## Document text
Overlapping matches in R

Question

I have searched and was able to find this forum discussion for achieving the effect of overlapping matches.

I also found the following SO question speaking of finding indexes to perform this task, but was not able to find anything concise about grabbing overlapping matches in the R language.

I can perform this task in most any language that supports (PCRE) by using a Positive Lookahead assertion while implementing a capturing group inside of the lookahead to capture the overlapped matches.

But, while actually performing this the same way I would in other languages, using perl=T in R, no results yield.

> x <- 'ACCACCACCAC'
> regmatches(x, gregexpr('(?=([AC]C))', x, perl=T))[[1]]
[1] "" "" "" "" "" "" ""

The same goes for using both the stringi and stringr package.

> library(stringi)
> library(stringr)
> stri_extract_all_regex(x, '(?=([AC]C))')[[1]]
[1] "" "" "" "" "" "" ""
> str_extract_all(x, perl('(?=([AC]C))'))[[1]]
[1] "" "" "" "" "" "" ""

The correct results that should be returned when executing this are:

[1] "AC" "CC" "AC" "CC" "AC" "CC" "AC"

Edit

I am well aware that regmatches does not work well with captured matches, but what exactly causes this behavior in regmatches and why are no results returned? I am scavenging for a somewhat detailed answer.
Is the stringi and stringr package not capable of performing this over regmatches?
Please feel free to add to my answer or come up with a different workaround than I have found.

## Task list
1. In the forum post on overlapping matches in R, restate the paragraph starting "I can perform this task in most any language" more briefly, keeping its main facts.
2. According to the forum post on overlapping matches in R, why is a capturing group placed inside the positive lookahead?
3. Carry on the forum post about overlapping matches in R from its last line.
The records have nothing to do with this post.

## Supplied information
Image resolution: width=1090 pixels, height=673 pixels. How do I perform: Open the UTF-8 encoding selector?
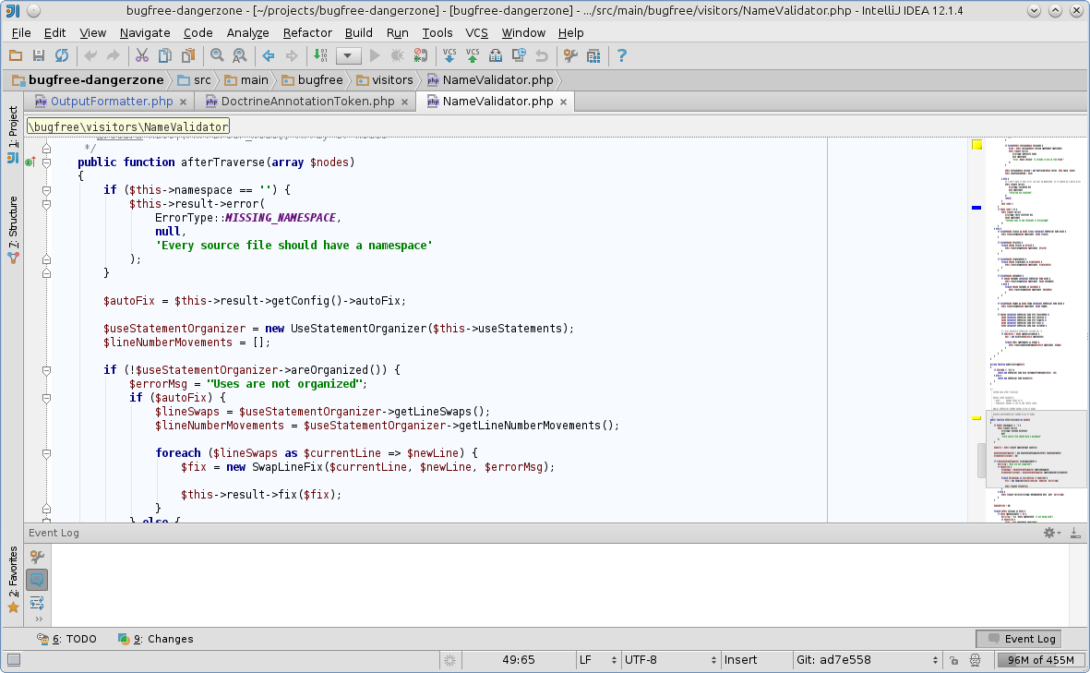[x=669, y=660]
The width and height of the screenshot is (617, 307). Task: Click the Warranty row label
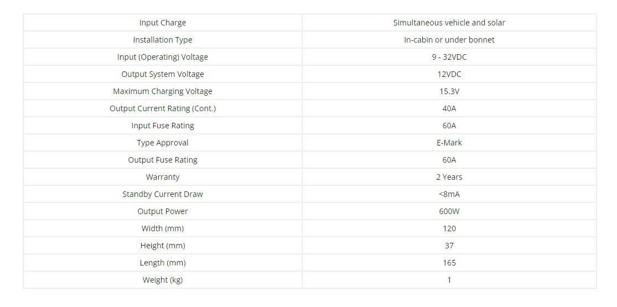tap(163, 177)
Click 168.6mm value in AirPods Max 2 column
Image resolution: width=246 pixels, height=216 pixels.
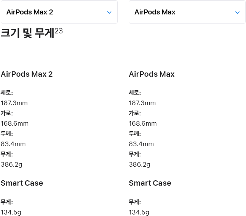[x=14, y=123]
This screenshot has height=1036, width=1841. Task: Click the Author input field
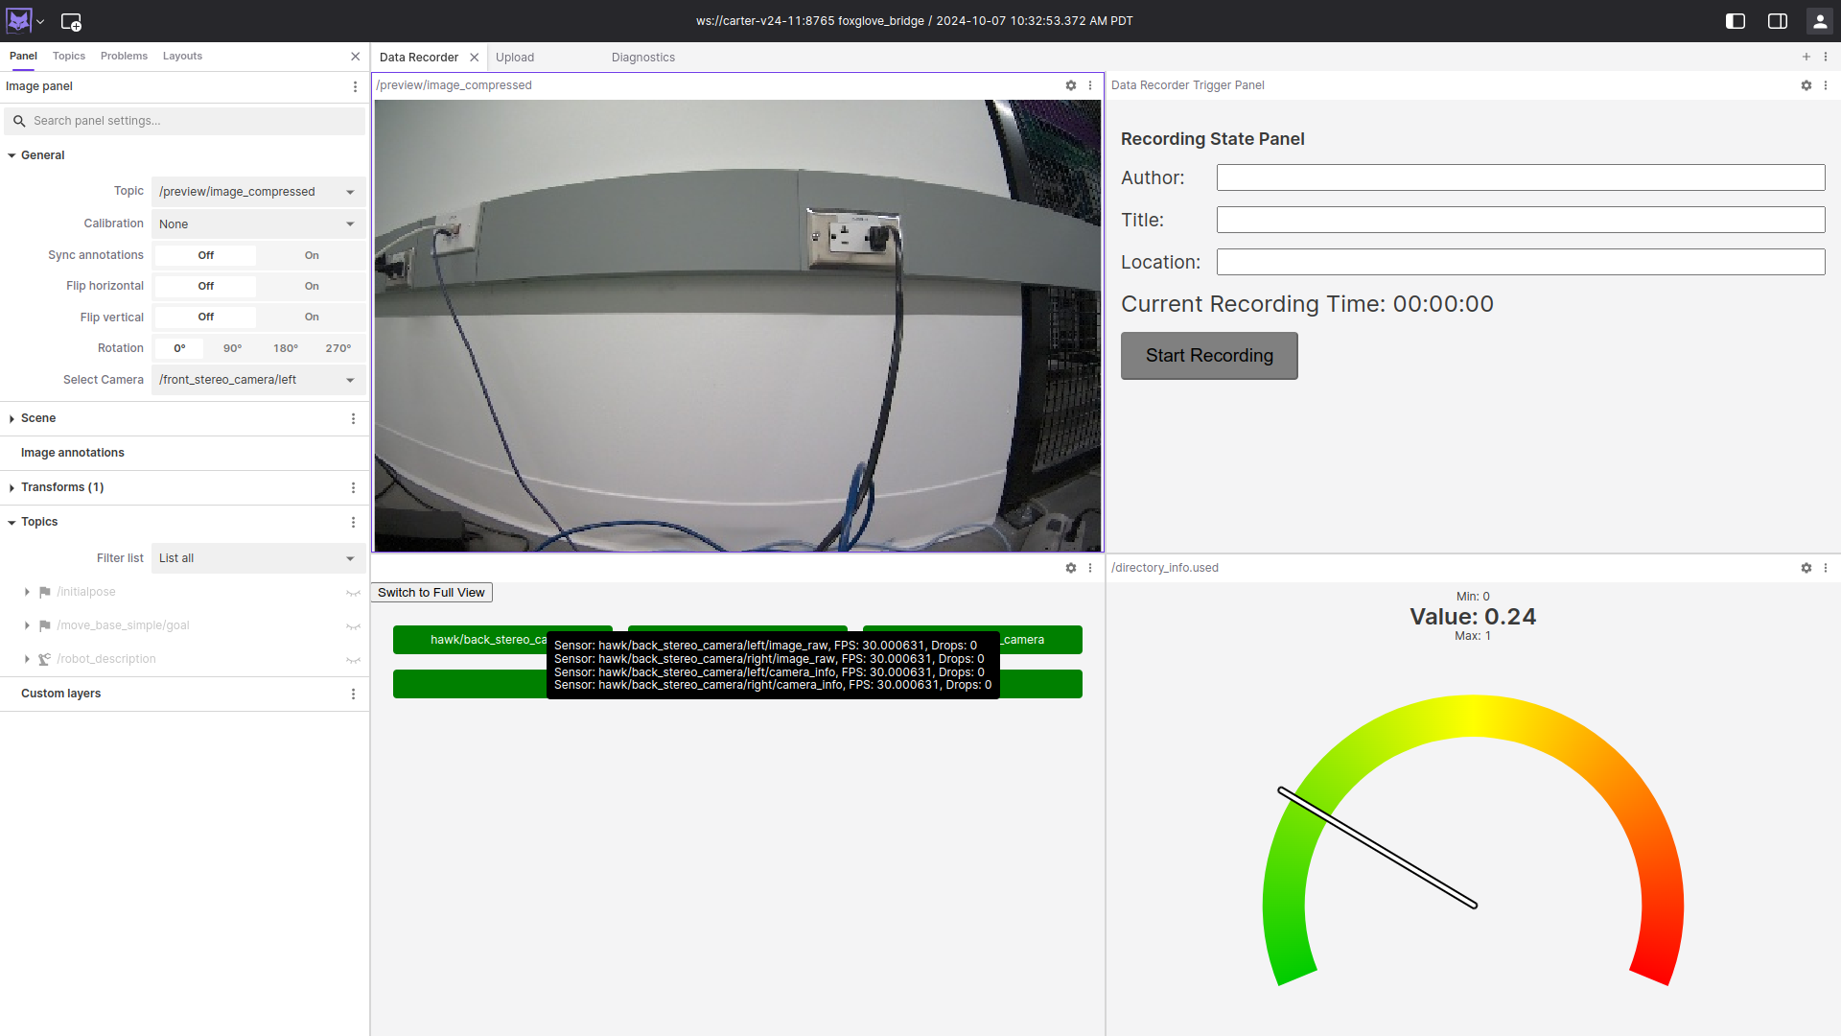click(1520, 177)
...
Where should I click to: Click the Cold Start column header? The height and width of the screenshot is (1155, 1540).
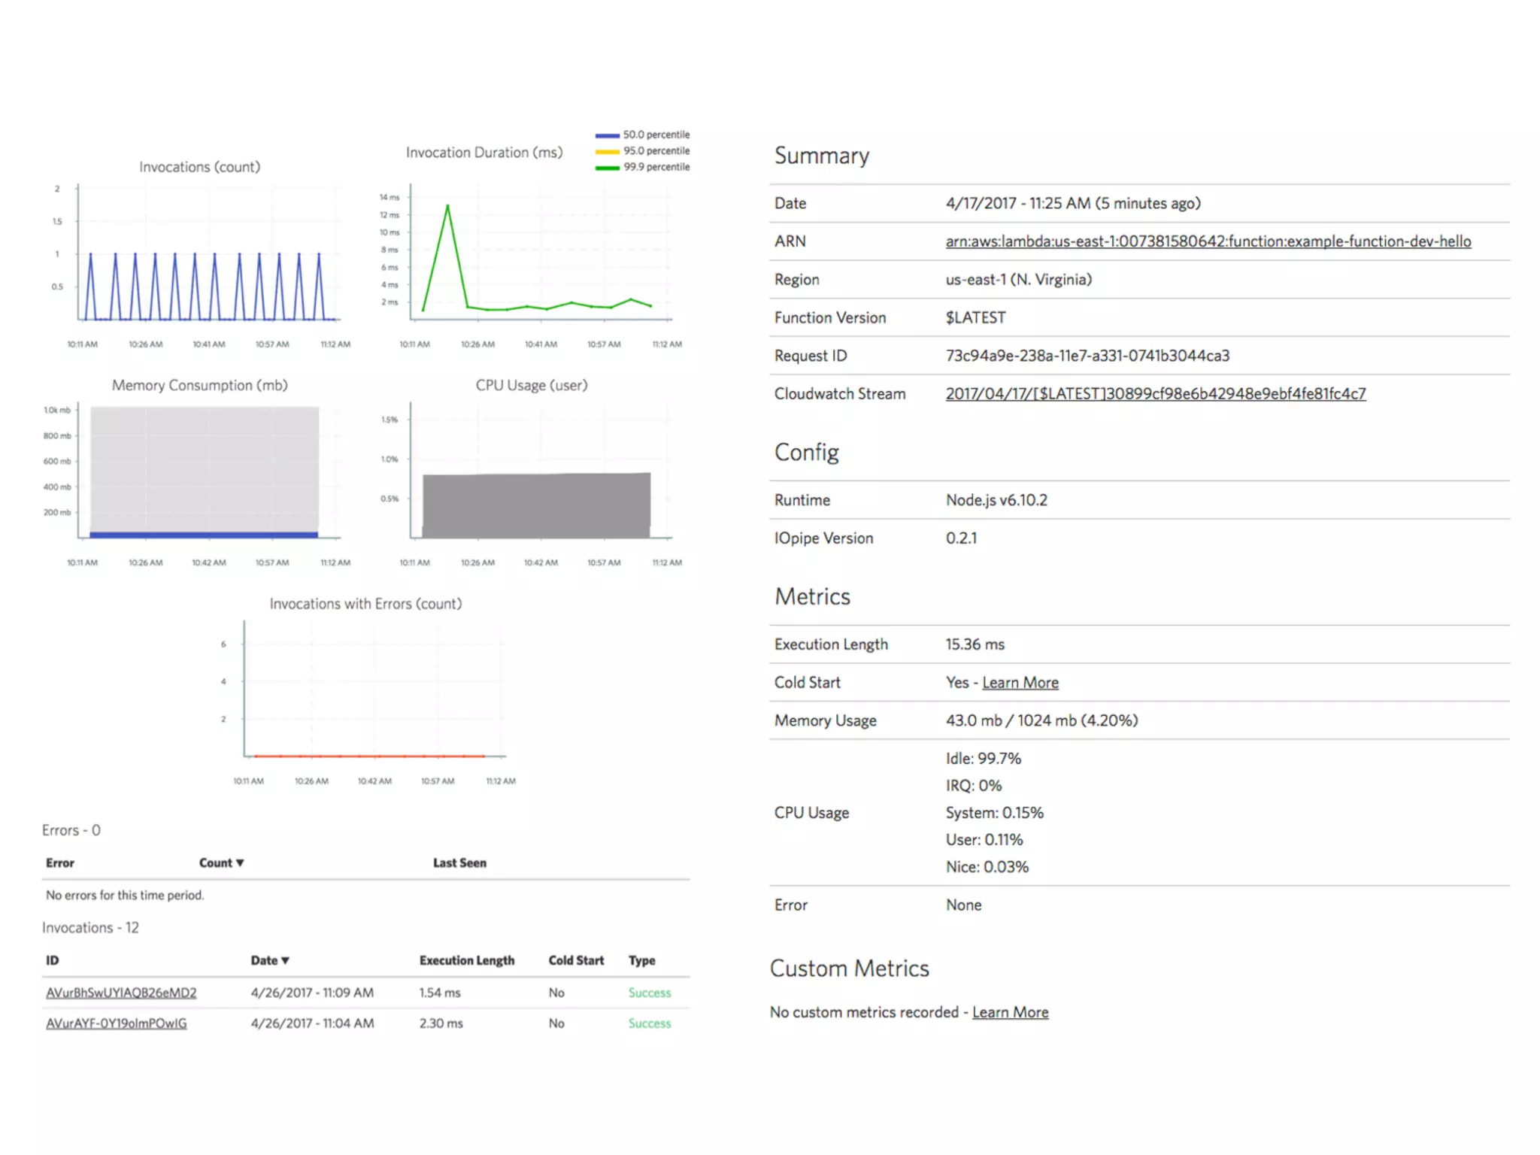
* * *
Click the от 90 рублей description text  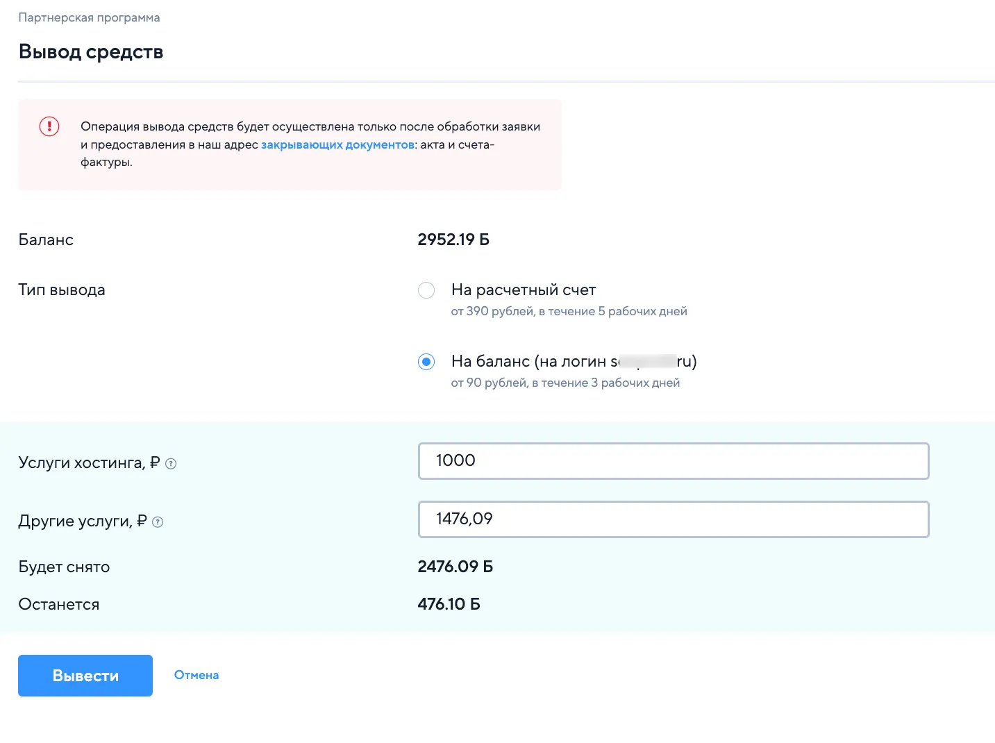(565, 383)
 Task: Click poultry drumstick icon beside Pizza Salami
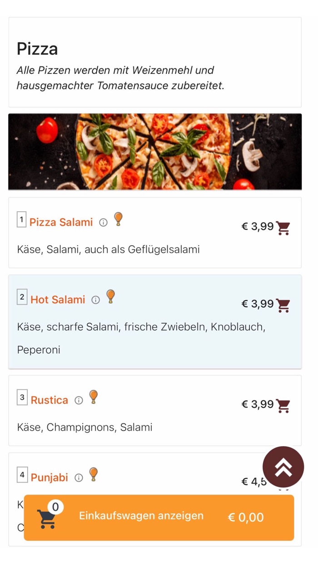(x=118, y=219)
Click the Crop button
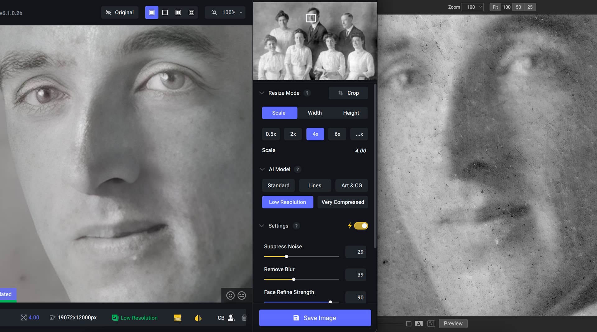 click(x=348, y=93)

## Expected results
1. In most languages that support PCRE, the author gets overlapping matches by using a positive lookahead with a capturing group inside it to catch each overlapped match.

2. The capturing group sits inside the lookahead so that it captures the overlapped matches.

3.
hwnd · Answer 1 · 2014-09-12T03:54:45.190

7

As far as a workaround, this is what I have come up with to extract the overlapping matches.

> x <- 'ACCACCACCAC'
> m <- gregexpr('(?=([AC]C))', x, perl=T)
> mapply(function(X) substr(x, X, X+1), m[[1]])
[1] "AC" "CC" "AC" "CC" "AC" "CC" "AC"

Please feel free to add or comment on a better way to perform this task.

edited Sep 12 '14 at 03:54

answered Sep 12 '14 at 02:56

hwnd

69,796
4
95
132

The problem with this solution is that it only works when the captured region is always 2 characters long. A more general solution is this: – Ken Williams Aug 10 '15 at 14:46
Oops. I forgot I can't put code blocks in comments. Will make this a separate answer. – Ken Williams Aug 10 '15 at 14:48

MrFlick · Accepted Answer · 2014-09-12T03:50:02.063

7

The standard regmatches does not work well with captured matches (specifically multiple captured matches in the same string). And in this case, since you're "matching" a look ahead (ignoring the capture), the match itself is zero-length. There is also a regmatches()<- function that may illustrate this. Obseerve

x <- 'ACCACCACCAC'
m <- gregexpr('(?=([AC]C))', x, perl=T)
regmatches(x, m) <- "~"
x
# [1] "~A~CC~A~CC~A~CC~AC"

Notice how all the letters are preserved, we've just replaced the locations of the zero-length matches with something we can observe.

I've created a regcapturedmatches() function that I often use for such tasks. For example

x <- 'ACCACCACCAC'
regcapturedmatches(x, gregexpr('(?=([AC]C))', x, perl=T))[[1]]

#      [,1] [,2] [,3] [,4] [,5] [,6] [,7]
# [1,] "AC" "CC" "AC" "CC" "AC" "CC" "AC"

The gregexpr is grabbing all the data just fine so you can extract it from that object anyway you life if you prefer not to use this helper function.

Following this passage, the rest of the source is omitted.